Appendix A: Driverless AI Transformations

Transformations in Driverless AI are applied to columns in the data. The transformers create the engineered features.

In this section, we will describe the transformations using the example of predicting house prices on the example dataset.

Date Built Square Footage Num Beds Num Baths State Price
01/01/1920 1700 3 2 NY $700K

Frequent Transformer

  • the count of each categorical value in the dataset
  • the count can be either the raw count or the normalized count
Date Built Square Footage Num Beds Num Baths State Price Freq_State
01/01/1920 1700 3 2 NY 700,000 4,500

There are 4,500 properties in this dataset with state = NY.

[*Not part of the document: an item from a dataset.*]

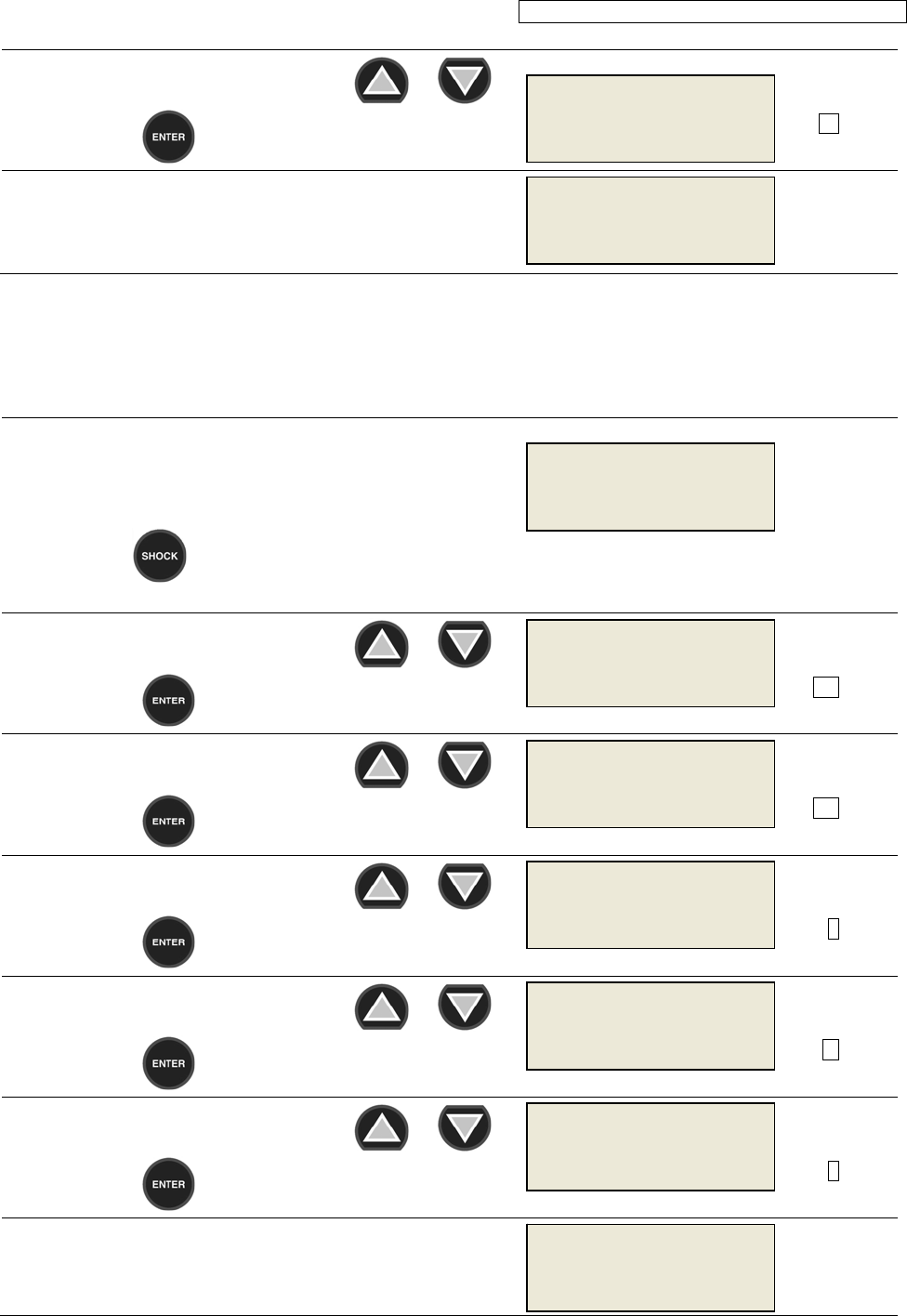The image size is (907, 1316).
Task: Click the bottom-most beige display panel
Action: coord(651,1268)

Bulk Interactions Transformer

  • add, divide, multiply, and subtract two columns in the data
Date Built Square Footage Num Beds Num Baths State Price Interaction_NumBeds#subtract#NumBaths
01/01/1920 1700 3 2 NY 700,000 1

There is one more bedroom than there are number of bathrooms for this property.

Truncated SVD Numeric Transformer

  • truncated SVD trained on selected numeric columns of the data
  • the components of the truncated SVD will be new features
Date Built Square Footage Num Beds Num Baths State Price TruncSVD_Price_NumBeds_NumBaths_1
01/01/1920 1700 3 2 NY 700,000 0.632

The first component of the truncated SVD of the columns Price, Number of Beds, Number of Baths.

Dates Transformer

  • get year, get quarter, get month, get day, get day of year, get week, get week day, get hour, get minute, get second
Date Built Square Footage Num Beds Num Baths State Price DateBuilt_Month
01/01/1920 1700 3 2 NY 700,000 1

The home was built in the month January.

Date Polar Transformer

This transformer expands the date using polar coordinates. The Date Transformer (described above) will only expand the date into different units, for example month. This does not capture the similarity between the months December and January (12 and 1) or the hours 23 and 0. The polar coordinates capture the similarities between these cases by representing the unit of the date as a point in a cycle. For example, the polar coordinates of: get minute in hour, would be the minute hand position on a clock.

  • get hour in day, get minute in hour, get day in month, get day in year, get quarter in year, get month in year, get week in year, get week day in week
Date Built Square Footage Num Beds Num Baths State Price DateBuilt_MonthInYear_x DateBuilt_MonthInYear_y
01/01/1920 1700 3 2 NY 700,000 0.5 1

The polar coordinates of the month January in year is (0.5, 1). This allows the model to catch the similarities between January and December. This information was not captured in the simple Date Transformer.

Text Transformer

  • transform text column using methods: TFIDF or count (count of the word)
  • this may be followed by dimensionality reduction using truncated SVD

Categorical Target Encoding Transformer

  • cross validation target encoding done on a categorical column
Date Built Square Footage Num Beds Num Baths State Price CV_TE_State
01/01/1920 1700 3 2 NY 700,000 550,000

The average price of properties in NY state is $550,000*.

*In order to prevent overfitting, Driverless AI calculates this average on out-of-fold data using cross validation.

Numeric to Categorical Target Encoding Transformer

  • numeric column converted to categorical by binning
  • cross validation target encoding done on the binned numeric column
Date Built Square Footage Num Beds Num Baths State Price CV_TE_SquareFootage
01/01/1920 1700 3 2 NY 700,000 345,000

The column Square Footage has been bucketed into 10 equally populated bins. This property lies in the Square Footage bucket 1,572 to 1,749. The average price of properties with this range of square footage is $345,000*.

*In order to prevent overfitting, Driverless AI calculates this average on out-of-fold data using cross validation.

Cluster Target Encoding Transformer

  • selected columns in the data are clustered
  • target encoding is done on the cluster ID
Date Built Square Footage Num Beds Num Baths State Price ClusterTE_4_NumBeds_NumBaths_SquareFootage
01/01/1920 1700 3 2 NY 700,000 450,000

The columns: Num Beds, Num Baths, Square Footage have been segmented into 4 clusters. The average price of properties in the same cluster as the selected property is $450,000*.

*In order to prevent overfitting, Driverless AI calculates this average on out-of-fold data using cross validation.

Cluster Distance Transformer

  • selected columns in the data are clustered
  • the distance to a chosen cluster center is calculated
Date Built Square Footage Num Beds Num Baths State Price ClusterDist_4_NumBeds_NumBaths_SquareFootage_1
01/01/1920 1700 3 2 NY 700,000 0.83

The columns: Num Beds, Num Baths, Square Footage have been segmented into 4 clusters. The difference from this record to Cluster 1 is 0.83.